Materials provided:
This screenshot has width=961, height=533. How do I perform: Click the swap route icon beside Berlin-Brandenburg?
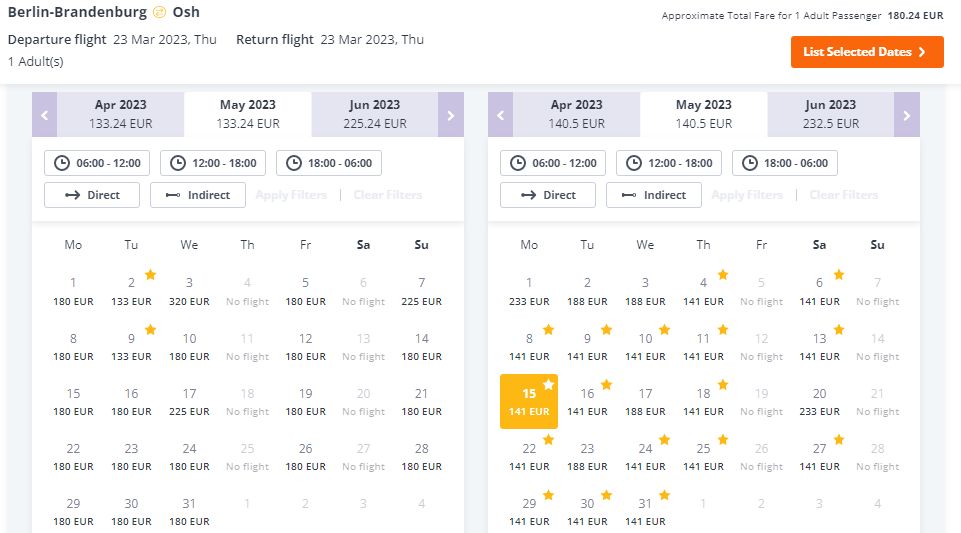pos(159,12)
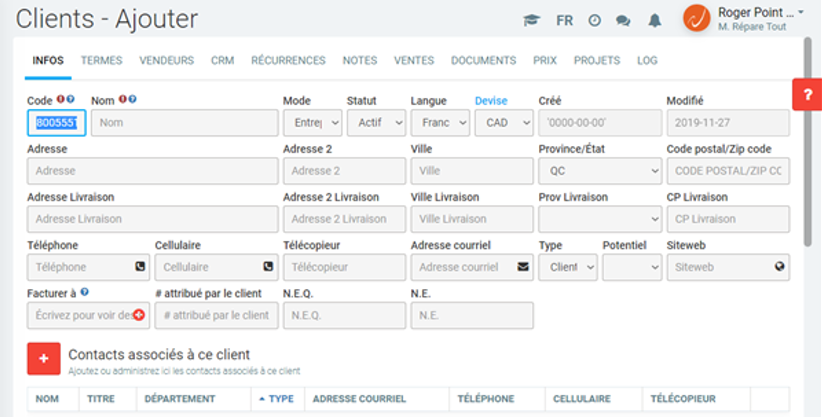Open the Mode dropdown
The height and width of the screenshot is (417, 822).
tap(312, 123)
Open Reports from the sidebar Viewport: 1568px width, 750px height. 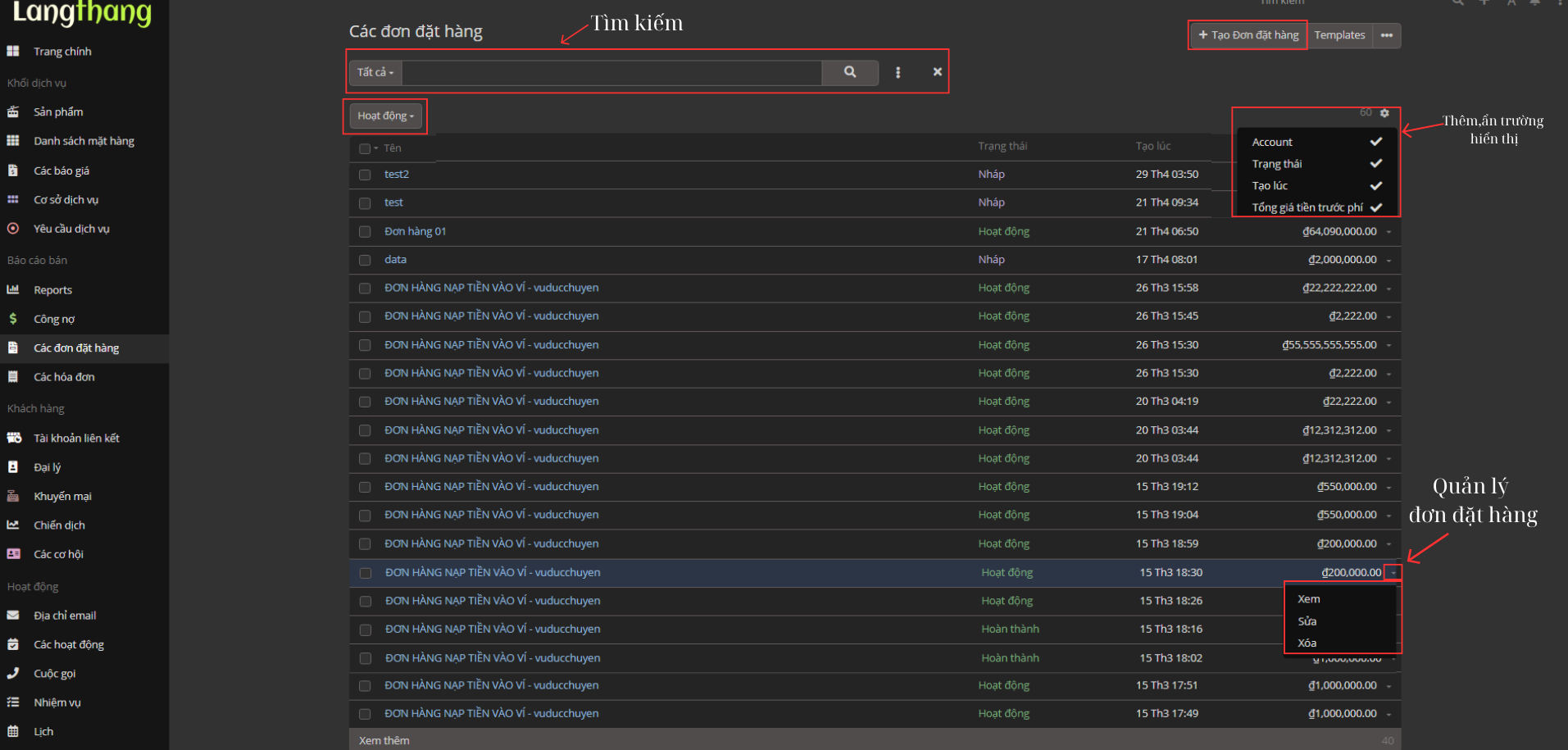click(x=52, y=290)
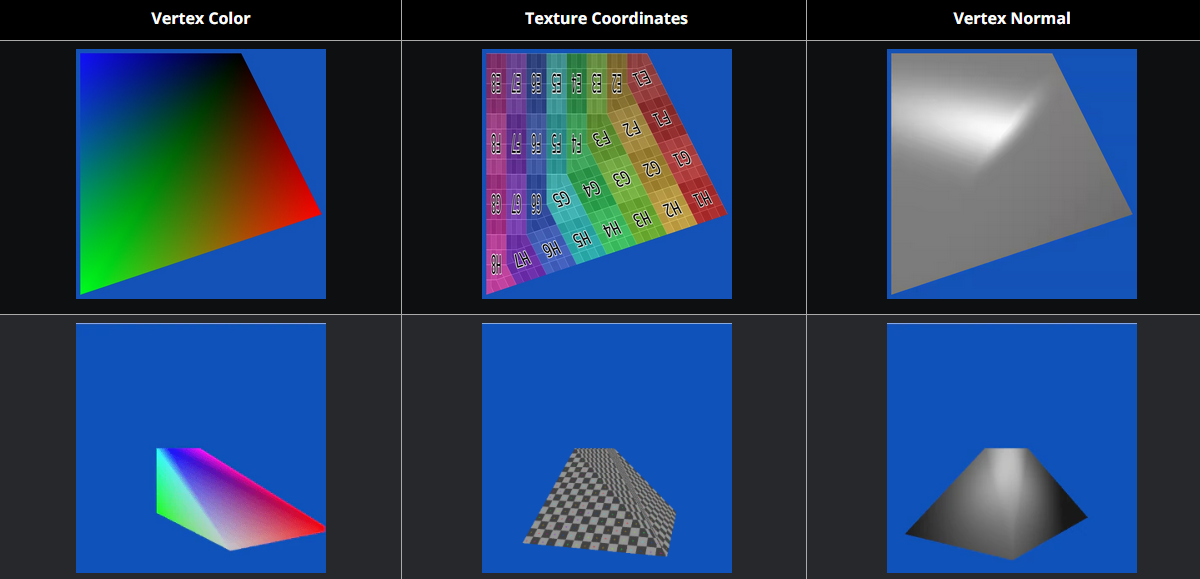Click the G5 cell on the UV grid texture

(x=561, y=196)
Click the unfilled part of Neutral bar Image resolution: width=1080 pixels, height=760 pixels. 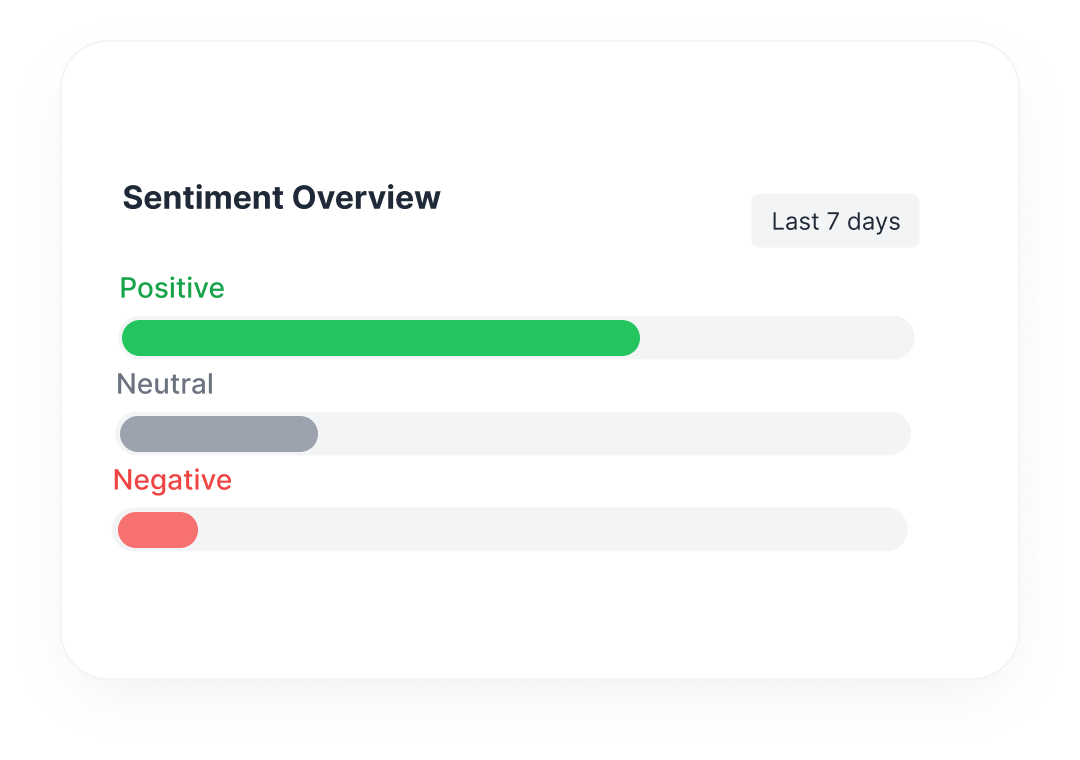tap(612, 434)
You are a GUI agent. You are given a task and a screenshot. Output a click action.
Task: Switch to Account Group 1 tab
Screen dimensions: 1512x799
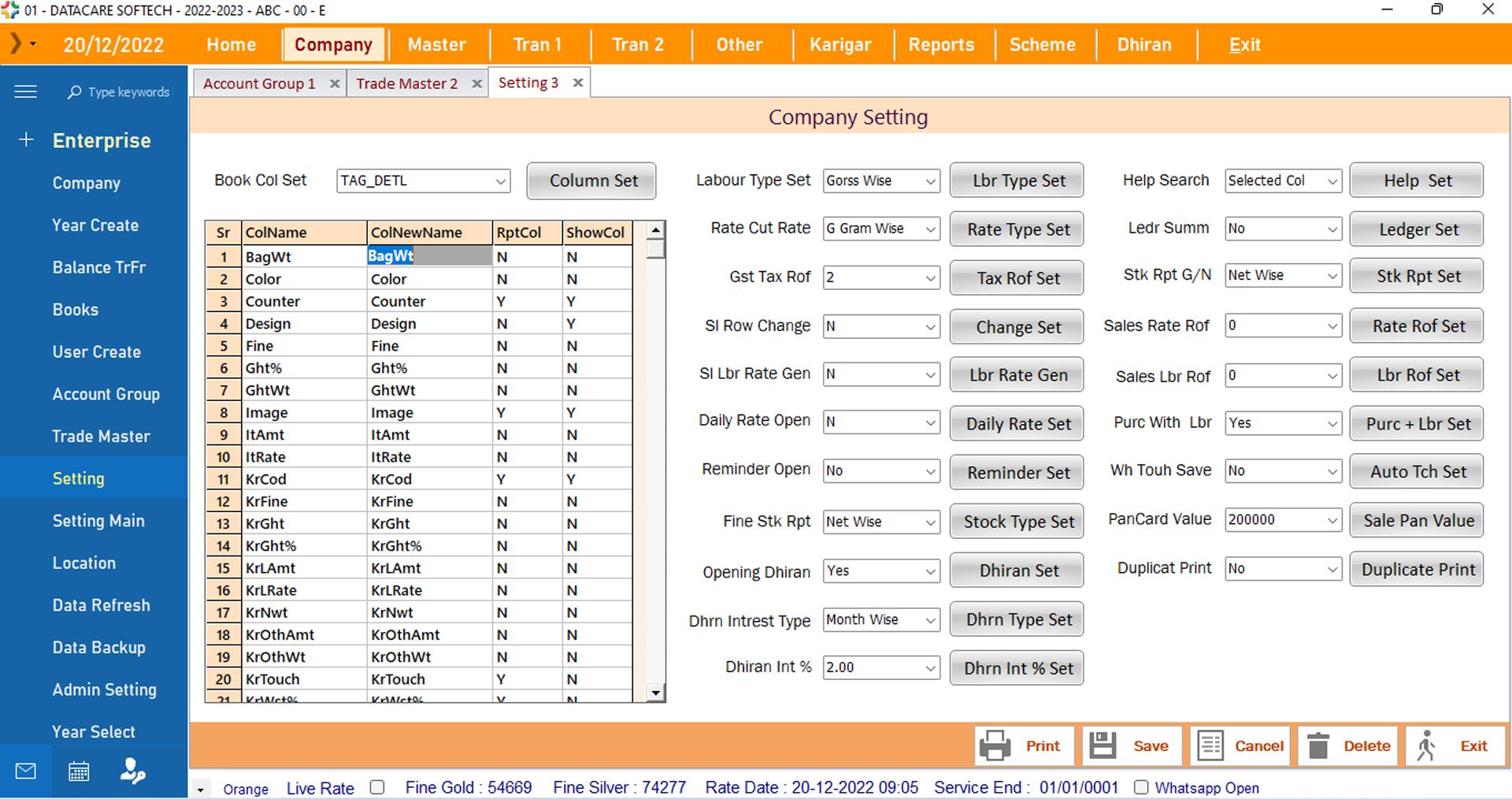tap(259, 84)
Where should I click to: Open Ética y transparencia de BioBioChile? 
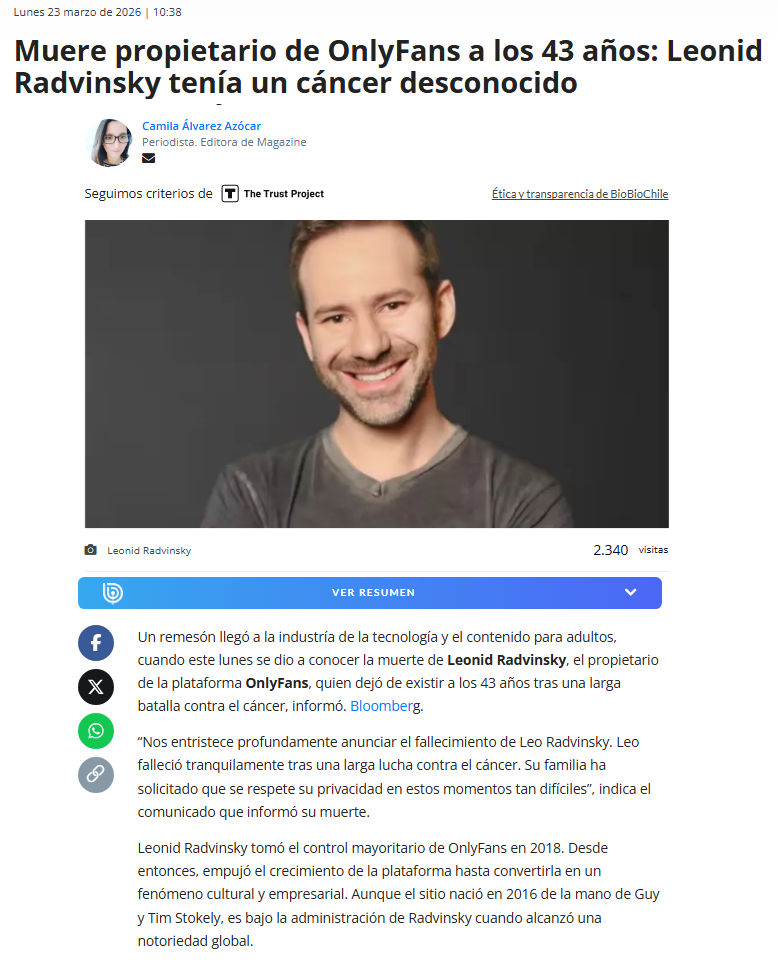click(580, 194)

Brief: In the data above, the line containing "Task: Switch to Account Group 1 tab" and all lines after it are to be reproduced exactly, leaving out the pictures.

Expected answer:
Task: Switch to Account Group 1 tab
Screen dimensions: 1512x799
tap(259, 84)
Where should I click to: Open Ética y transparencia de BioBioChile? 
click(580, 194)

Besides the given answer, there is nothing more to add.